Aust retail trade rebounds in April

Official Australian retail trade figures shows that spending rose 1.0 per cent, seasonally adjusted, in April, following a 0.1 per cent decline in March.

Topshop and Topman signage outside a retail store

Australian retail trade figures shows that spending rose 1.0%, seasonally adjusted, in April. (AAP)

Economists have shrugged off a surprise bounce in Australian retail spending in April, with the numbers seen as an aberration flowing from the impact of Cyclone Debbie and shifting timing for Easter.

They expect underlying consumer fundamentals to remain challenging, with weak wages growth and high underemployment likely to continue to drag on consumer spending in coming months.

Data from the Australian Bureau of Statistics on Thursday showed that seasonally adjusted retail spending rose 1.0 per cent to $25.89 billion in April, surpassing market expectations of a modest 0.3 per cent rise.

Source data
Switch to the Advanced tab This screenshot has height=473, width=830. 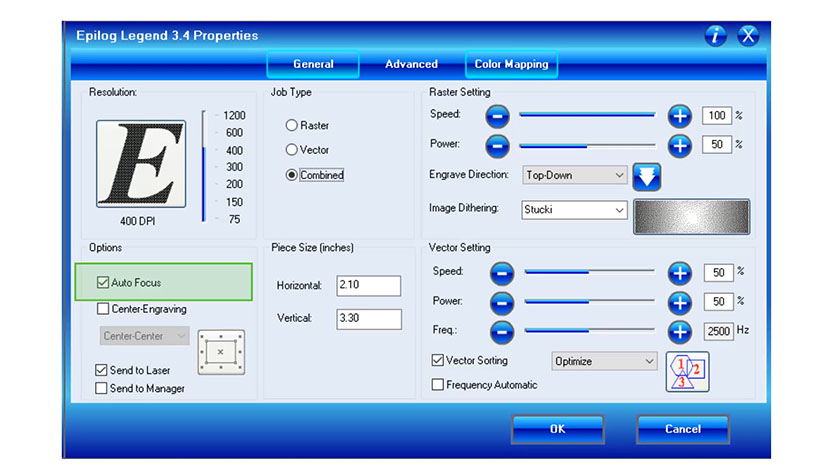[411, 64]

Instructions to follow
Reproduce word for word the part of the April retail trade article that runs from "Topshop and Topman" up to and including "timing for Easter.".

Result of this task
Topshop and Topman signage outside a retail store

Australian retail trade figures shows that spending rose 1.0%, seasonally adjusted, in April. (AAP)

Economists have shrugged off a surprise bounce in Australian retail spending in April, with the numbers seen as an aberration flowing from the impact of Cyclone Debbie and shifting timing for Easter.